In June 2012, I was given the most precious of all gifts. A baby boy. He was perfect. Beautiful. The whole nine months I prepared for this baby boy. I researched everything I could think of, plus some. It all made sense. I was going to be the best mom ever.
But, I failed him. I knew I was going to breastfeed. I knew I was going to delay solids. I knew I was going to practice extended rear-facing. I thought I knew it all. I read books and articles all day, every day. But, somehow one of the most important pieces of information slipped past me: circumcision.
I had friends tell me it's not necessary, but I had only ever seen one intact penis in my life. A child I babysat as a teen... and I was convinced he would get infections...

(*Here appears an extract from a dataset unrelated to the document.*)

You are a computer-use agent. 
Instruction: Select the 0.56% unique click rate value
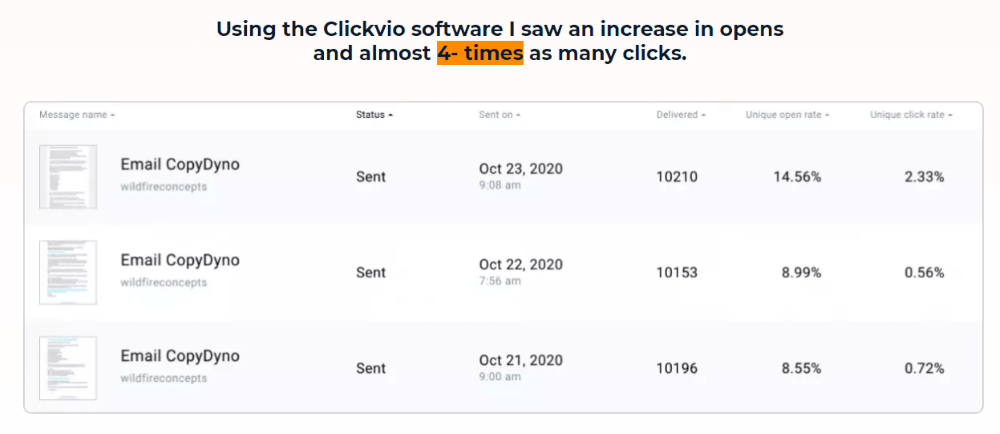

I live in Canada, and here they don't perform circumcision at the hospital. Instead, at his first check up at one week old, the doctor asked us if we were going to circumcise him. We (his circumcised Dad and I) said, "Of course!" It makes me shudder just to think about.
We were referred to a doctor who performs the surgery.
One week later it was the day of our scheduled appointment. My son was 2 weeks old. I had felt sick about it the whole week but I figured that feeling was normal because he was so fresh and new and having a 'procedure' done.
I didn't research what this procedure entailed. I failed him... again.
I could have looked into things that whole week. I could have done so much to stop it.
They took the babies back one by one from parents in the waiting rooms. We were all in different rooms, but I could hear them all screaming. It was like a torture chamber -- just more sanitary.
They took my son back and I cried the whole 20 minutes he was gone. Hysterical. It felt disgusting. They told me my feelings were "normal." I thought it was all normal. All of it. But it wasn't.
He came back --- silent.
"He did great. He didn't even cry."
In fact, he was the only baby not crying. It must have went smooth, I thought. Right?
But his face was red... his eyes were blank.
"Thank you." I said as I paid the secretary (for butchering my son). I THANKED THEM. For cutting my brand new baby and torturing him for a good 15 minutes. I PAID THEM. I PAID THEM AND THANKED THEM FOR THIS.
We left. He started to cry when we strapped him into his carseat. At home, he wouldn't latch to breastfeed. He refused to eat. He cried. He slept. Any normal human being would act the same if they were in immense pain.
Later that night, while changing his diaper, he screamed as we changed the gauze. I'll never forget the amount of blood and the amount of guilt and pain and screaming that all happened at once. It was the most pain I'd ever felt emotionally. It was at that moment I realized that I had messed up -- really bad. I really messed up.
The surgical wound healed and up to that point he had no problems. So, I left it alone... swept the whole ordeal under the rug.
When my son was not yet one year old I discovered how big of a mistake I had really made.
HORROR. It was pure horror. I saw a post on Facebook, and I then began my research. I cried. Every night for a week. I still cry sometimes. I can't believe I failed my baby so badly. The only thing I can do now is help others. Stop them from making the same mistake I made. A mistake I will never make again.
My son will be educated on what I allowed to happen to him, and on his restoration options, to regain some of what was stolen from him as a baby. I won't let him live in ignorance to cover up my mistakes. And thankfully, his dad feels the same way.